▶ [SELECTED TEXT]
"""
Yinzhou (鄞州 (Yínzhōu)) is a district and the seat of the major city of Ningbo, Zhejiang province, China.

== History ==

In 220 BC, Qin Shi Huang, the first emperor of the Qin dynasty, established three counties called Yin (鄞), Mao (鄮) and Gouzhang (句章). Later they were merged into Gouzhang county during the Sui dynasty. It was renamed Mao county during the Tang dynasty. It had assumed its current name of "Yin" in the Five Dynasties and Ten Kingdoms period. The city of Ningbo was administrated by Yin county until after the establishment of the People's Republic of China. At the same time, Yin county became a county of Ningbo city. On April 19, 2002, it was renamed Yinzhou District. It is one of the few counties that has kept the same name since its establishment more than 2000 years ago.

==Administrative divisions==
Subdistricts:
- Shounan Subdistrict (首南街道), Meixu Subdistrict (梅墟街道), Shiqi Subdistrict (石碶街道), Xiaying Subdistrict (下应街道), Zhonggongmiao Subdistrict (钟公庙街道), Zhonghe Subdistrict (中河街道)

Towns:
- Dongqianhu (东钱湖镇), Dongqiao (洞桥镇), Dongwu (东吴镇), Gulin (古林镇), Gaoqiao (高桥镇), Hengxi (横溪镇), Hengjie (横街镇), Jitugang (集士港镇), Jiangshan (姜山镇), Qiu'ai (邱隘镇), Tangxi (塘溪镇), Wuxiang (五乡镇), Xianxiang (咸祥镇), Yinjiang (鄞江镇), Yunlong (云龙镇), Zhanqi (瞻岐镇), Zhangshui (章水镇)

The only township is Longguan Township (龙观乡)
"""
▶ [INFORMATION PROVIDED]
"""
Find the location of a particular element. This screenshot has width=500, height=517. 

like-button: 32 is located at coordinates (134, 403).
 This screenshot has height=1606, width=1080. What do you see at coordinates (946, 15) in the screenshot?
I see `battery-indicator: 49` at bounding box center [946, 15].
"""
Please repeat the Yinzhou text, beginning at the words "In 220 BC, Qin" and stopping after "Zhonghe Subdistrict (中河街道)", and substitute "Juzhang" for every "Gouzhang".

In 220 BC, Qin Shi Huang, the first emperor of the Qin dynasty, established three counties called Yin (鄞), Mao (鄮) and Juzhang (句章). Later they were merged into Juzhang county during the Sui dynasty. It was renamed Mao county during the Tang dynasty. It had assumed its current name of "Yin" in the Five Dynasties and Ten Kingdoms period. The city of Ningbo was administrated by Yin county until after the establishment of the People's Republic of China. At the same time, Yin county became a county of Ningbo city. On April 19, 2002, it was renamed Yinzhou District. It is one of the few counties that has kept the same name since its establishment more than 2000 years ago.

==Administrative divisions==
Subdistricts:
- Shounan Subdistrict (首南街道), Meixu Subdistrict (梅墟街道), Shiqi Subdistrict (石碶街道), Xiaying Subdistrict (下应街道), Zhonggongmiao Subdistrict (钟公庙街道), Zhonghe Subdistrict (中河街道)